What is high traffic?

Some people think having more than 10 controllers in your app is large.
Some people think having jquery in your appliction is complex.
Some people think having 10k daily impressions is high traffic.

You don't know large, complex or high traffic until you get to the billions impressions per month.

I have a split architecture for the front-end and back-end.

The front end consist of 3 all-in-one servers with Nginx/HHVM as the webserver and Aerospike as the local cache and in-memory database.
The backend consist of a 5 database server cluster running Postgres and CitusDB.
The backend server running the webserver application for analytics is Nginx/HHVM.

The traffic that the 3 FE servers are capable of doing are 7.2 billion impressions a month and that has been verified by testing.
The reports generated on this database, with billions of impressions would make a single MySQL or even a MySQL cluster just weep.

What's the backend developed on you ask?  Codeigniter 3.  I'm actually coming round to the idea, to just leave it where it is.  Until something drastic happens that I require functionality that I either cannot develop or is somewhere else.  I'll then move.  Until then, well.  Codeigniter is doing the job just fine thanks.

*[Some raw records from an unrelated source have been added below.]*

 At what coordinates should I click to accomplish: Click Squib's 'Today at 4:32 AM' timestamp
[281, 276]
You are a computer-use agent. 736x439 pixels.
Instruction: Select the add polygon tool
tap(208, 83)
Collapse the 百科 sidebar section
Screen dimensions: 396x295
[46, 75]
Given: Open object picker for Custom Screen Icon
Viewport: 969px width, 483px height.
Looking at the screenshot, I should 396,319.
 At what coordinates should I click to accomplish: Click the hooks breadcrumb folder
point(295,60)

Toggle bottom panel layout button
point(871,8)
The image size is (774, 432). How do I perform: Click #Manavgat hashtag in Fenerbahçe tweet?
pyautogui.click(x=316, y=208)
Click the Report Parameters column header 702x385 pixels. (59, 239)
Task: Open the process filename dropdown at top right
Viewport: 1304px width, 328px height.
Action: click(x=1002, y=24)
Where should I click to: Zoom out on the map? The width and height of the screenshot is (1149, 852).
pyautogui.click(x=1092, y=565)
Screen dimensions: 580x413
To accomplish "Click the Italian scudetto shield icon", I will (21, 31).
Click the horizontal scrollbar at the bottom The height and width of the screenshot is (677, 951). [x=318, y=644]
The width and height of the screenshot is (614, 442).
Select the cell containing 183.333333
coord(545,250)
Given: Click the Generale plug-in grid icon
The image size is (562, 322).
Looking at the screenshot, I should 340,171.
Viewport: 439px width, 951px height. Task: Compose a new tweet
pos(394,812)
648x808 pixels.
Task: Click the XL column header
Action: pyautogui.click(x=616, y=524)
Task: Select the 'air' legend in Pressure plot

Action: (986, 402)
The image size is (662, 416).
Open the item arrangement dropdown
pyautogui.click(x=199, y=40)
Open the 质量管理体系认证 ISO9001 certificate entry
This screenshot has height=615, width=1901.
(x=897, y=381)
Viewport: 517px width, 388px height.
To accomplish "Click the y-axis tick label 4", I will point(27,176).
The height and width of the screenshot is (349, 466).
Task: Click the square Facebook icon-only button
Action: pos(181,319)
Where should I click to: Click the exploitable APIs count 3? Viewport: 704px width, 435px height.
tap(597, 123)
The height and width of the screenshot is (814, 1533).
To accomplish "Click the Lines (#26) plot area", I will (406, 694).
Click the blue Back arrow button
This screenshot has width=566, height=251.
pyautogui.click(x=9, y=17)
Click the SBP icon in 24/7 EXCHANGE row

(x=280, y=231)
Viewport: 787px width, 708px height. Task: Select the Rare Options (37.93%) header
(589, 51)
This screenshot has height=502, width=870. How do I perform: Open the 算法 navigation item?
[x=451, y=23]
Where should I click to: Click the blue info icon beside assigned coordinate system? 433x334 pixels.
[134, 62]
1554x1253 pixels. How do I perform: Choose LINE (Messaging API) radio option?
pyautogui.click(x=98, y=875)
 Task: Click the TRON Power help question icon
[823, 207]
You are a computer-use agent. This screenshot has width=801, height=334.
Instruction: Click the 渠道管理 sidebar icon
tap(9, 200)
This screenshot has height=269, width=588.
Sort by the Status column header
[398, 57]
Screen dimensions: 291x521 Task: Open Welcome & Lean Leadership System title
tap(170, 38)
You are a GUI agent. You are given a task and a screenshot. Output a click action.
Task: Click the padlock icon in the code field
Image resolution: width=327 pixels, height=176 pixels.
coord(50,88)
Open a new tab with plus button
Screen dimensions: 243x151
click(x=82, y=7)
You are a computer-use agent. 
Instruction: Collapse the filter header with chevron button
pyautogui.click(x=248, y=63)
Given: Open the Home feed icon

What do you need to learn?

Learn a good MVC framework and actual OOP principles.
Learn a javascript/jquery really well.  That is, you stop using plugins on the net and develop your own.  After that, you can extend other peoples work easily.
Learn about Message Queues.  Mainly ZeroMQ, RabbitMQ and beanstalkd.  Learn why you want to put some processes in the backend.
Learn how to develop a single page application.  Something that is heavily ajax and json driven.
Learn how to include real-time elements into your application.  Think MQ and NodeJS.
Learn how to develop backend applications.  PHP is not your friend.  Use something like Python or even GoLang.  A backend app that can be run as a system daemon for months/years without needing a restart.
Learn SQL Syntax.  Don't use that ORM or PHPMyAdmin.  Learn how queries work and do everything to the bare-metal/stored procedures to get the best performance.
Learn the differences between a RDBMS and NoSQL DB.  A NoSQL such as Aerospike can increase performance with heavily requested data compared to MySQL.

So in short, become a full stack engineer:  PHP/OOP, Javascript/jQuery, Message Queues, NodeJS, Python, GoLang, SQL, NoSQL, Postgres DB.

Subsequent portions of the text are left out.